It was the death of President Zakir Husain in May 1969 that precipitated the events leading to the long-awaited split in Congress. While the President’s position in the Indian Constitution is that of a formal head of the state, in case of a hung parliament, where no party enjoyed a majority, he could play a decisive political role by inviting one of the contenders for the prime minister’s office. The Syndicate was therefore determined to have a friendly man occupy the President’s office. In the party conclave at Bangalore from 11 to 13 July, the Syndicate, enjoying a majority in the Congress parliamentary board, and despite Indira Gandhi’s opposition, nominated Sanjiva Reddy, a prominent member of the Syndicate, as the Congress candidate for presidentship.
Within days of the Bangalore meeting, on 18 July, she took away the Finance portfolio from Desai on the grounds that as a conservative he was incapable of implementing her radical programme. Morarji was left with no option but to resign from the Cabinet. Assuming the Finance portfolio herself, Indira Gandhi immediately, on 21 July, announced the nationalization of fourteen major banks through a presidential ordinance. She also announced her plan to withdraw the special privileges of the princes.

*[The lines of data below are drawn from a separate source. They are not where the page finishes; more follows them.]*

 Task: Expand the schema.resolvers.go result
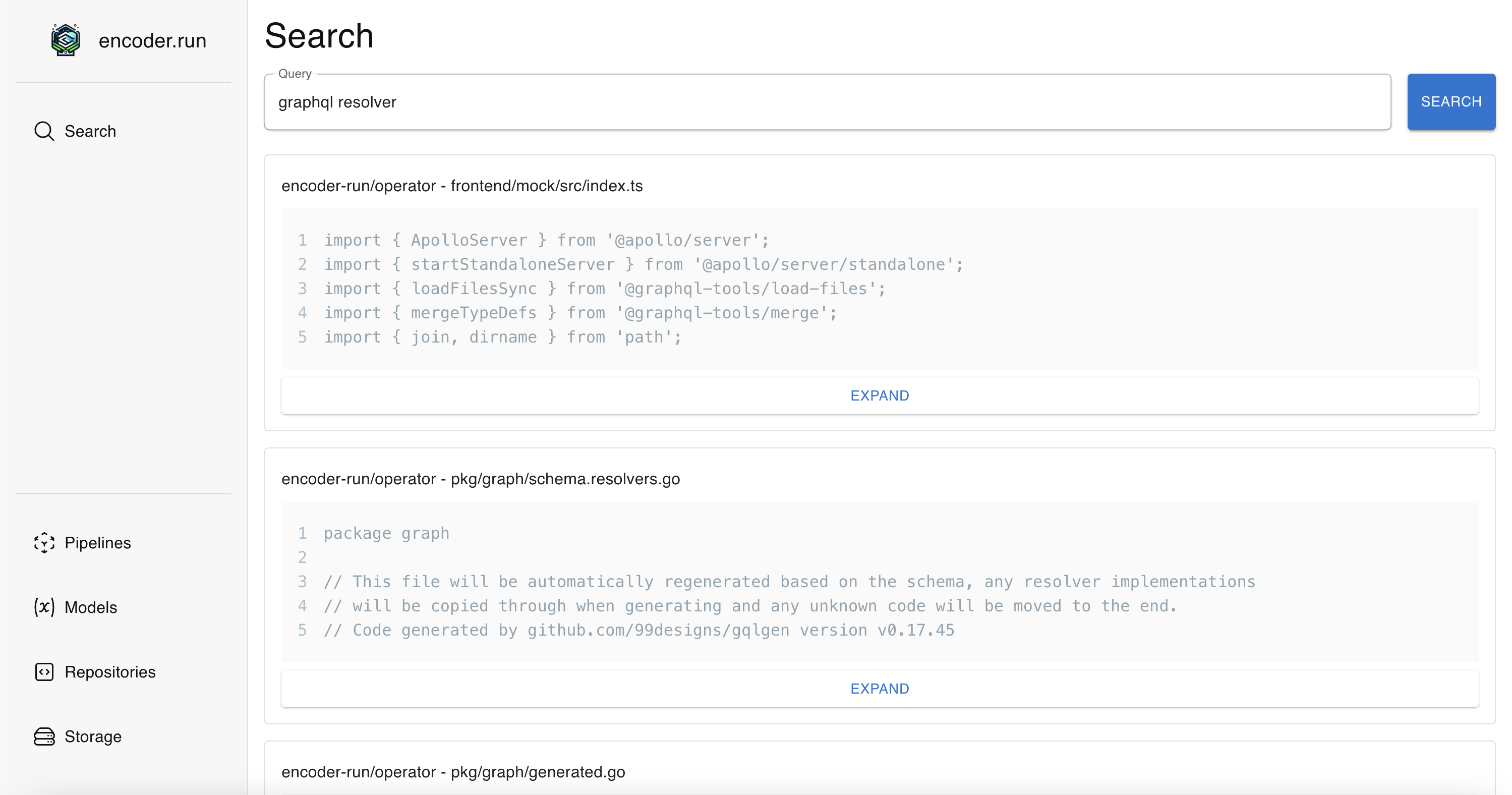pyautogui.click(x=879, y=689)

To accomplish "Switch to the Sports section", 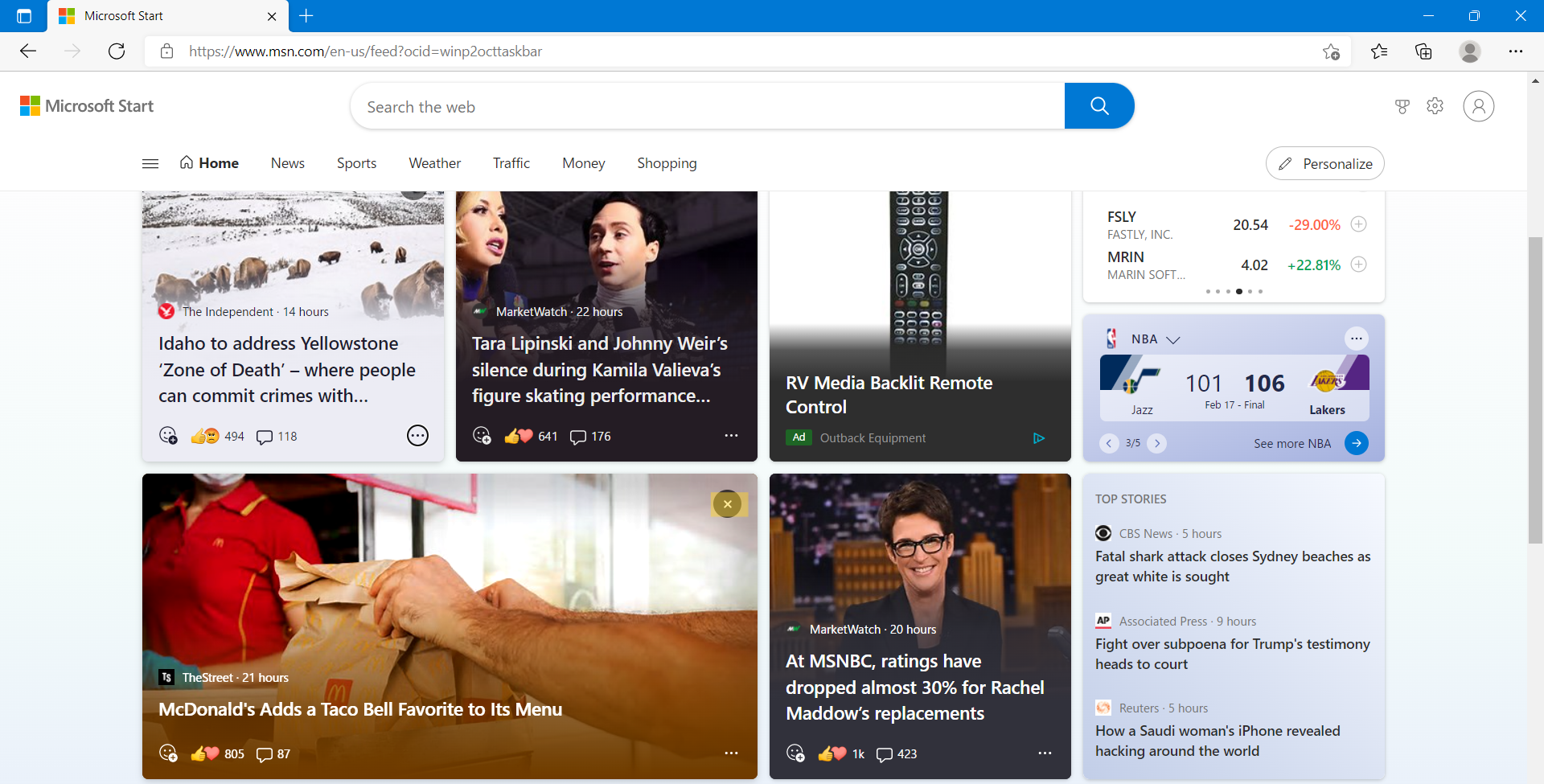I will pos(356,162).
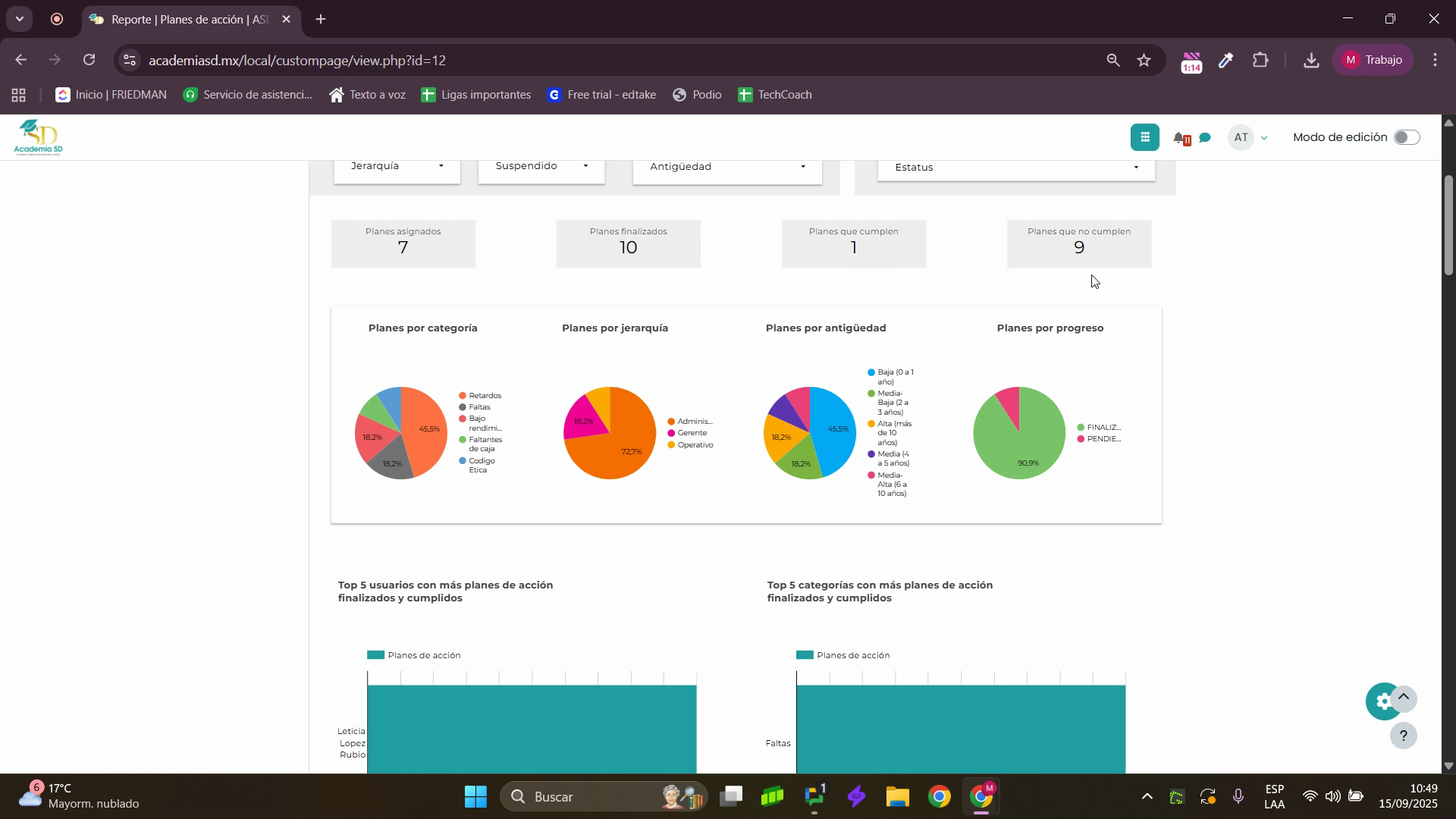This screenshot has width=1456, height=819.
Task: Click the Academia SD logo
Action: coord(38,137)
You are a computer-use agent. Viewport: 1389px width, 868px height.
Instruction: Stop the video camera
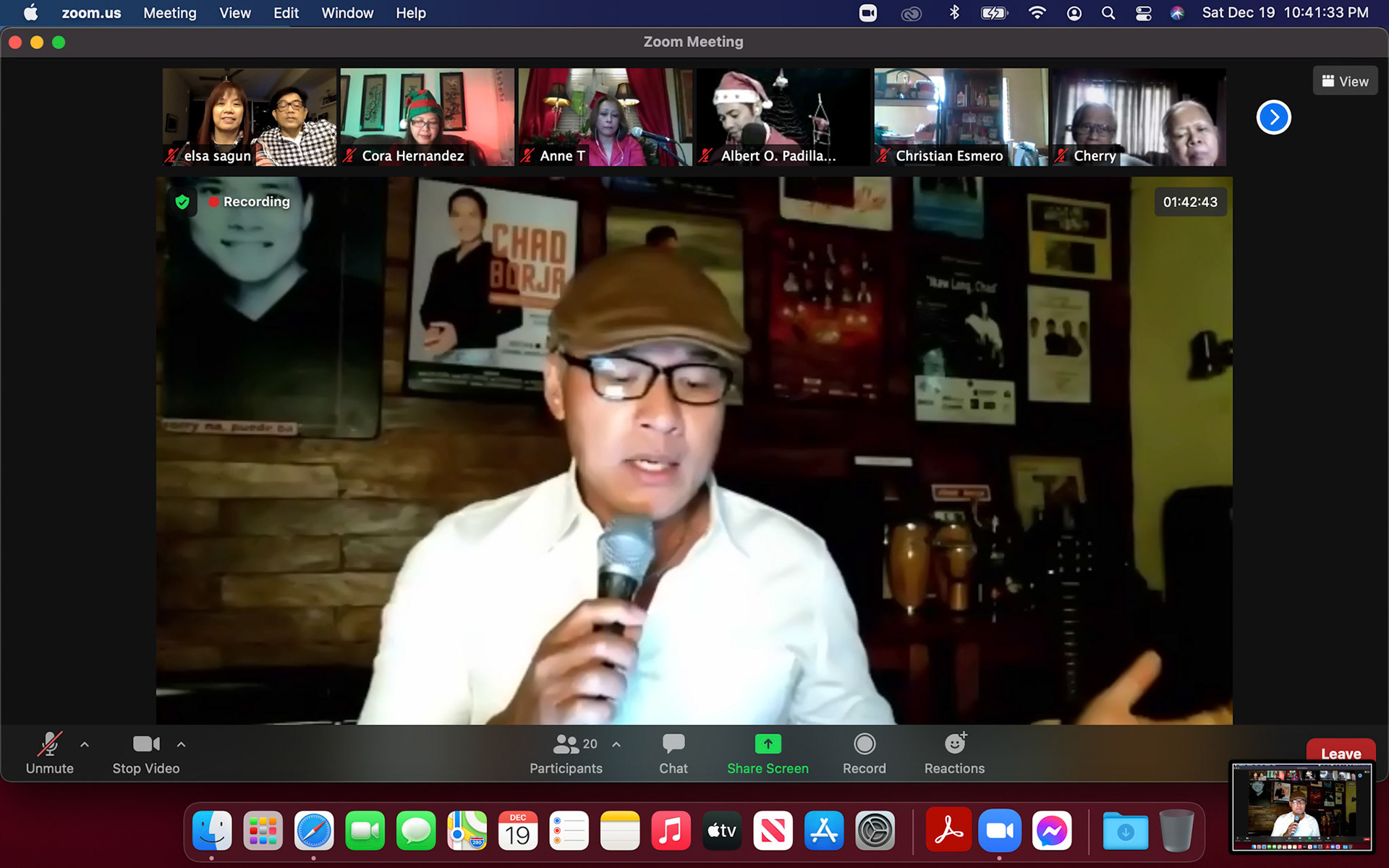(145, 752)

The Syndicate and Desai, however, decided to swallow the humiliation, and wait for Reddy to be elected as the President. However, Indira Gandhi was beginning to play her cards. Reddy was opposed by the senior statesman, C.D. Deshmukh, as the candidate of Swatantrata and Jan Sangh, and V.V. Giri, the Vice-President, who had decided to stand as an independent, supported by the two Communist parties, SSP, DMK, Muslim League and a section of the Akali Dal.
Indira Gandhi wanted to support Giri, but did not know how she could go against her party’s candidate whose nomination papers she had filed. At this stage the Syndicate made a major blunder. To assure Reddy’s election, Nijalingappa met the leaders of Jan Sangh and Swatantra and persuaded them to cast their second preference votes, once C.D. Deshmukh had been eliminated in the first round, in favour of Reddy. Indira Gandhi immediately accused the Syndicate of having struck a secret deal with communal and reactionary forces in order to oust her from power. She now, more or less openly, supported Giri by refusing to issue a party whip in favour of Reddy and by asking Congress MPs and MLAs to vote freely according to their ‘conscience’. In the election, nearly one-third of them defied the organizational leadership and voted for Giri, who was declared elected by a narrow margin on 20 August.
In the end, on 12 November, the defeated and humiliated Syndicate took disciplinary action against Indira Gandhi and expelled her from the party for having violated party discipline. The party had finally split with Indira Gandhi setting up a rival organization, which came to be known as Congress (R)—R for Requisitionists. The Syndicate-dominated Congress came to be known as Congress (0)—0 for Organization. In the final countdown, 220 of the party’s Lok Sabha MPs went with Indira Gandhi and 68 with the Syndicate. In the All India Congress Committee too 446 of its 705 members walked over to Indira’s side.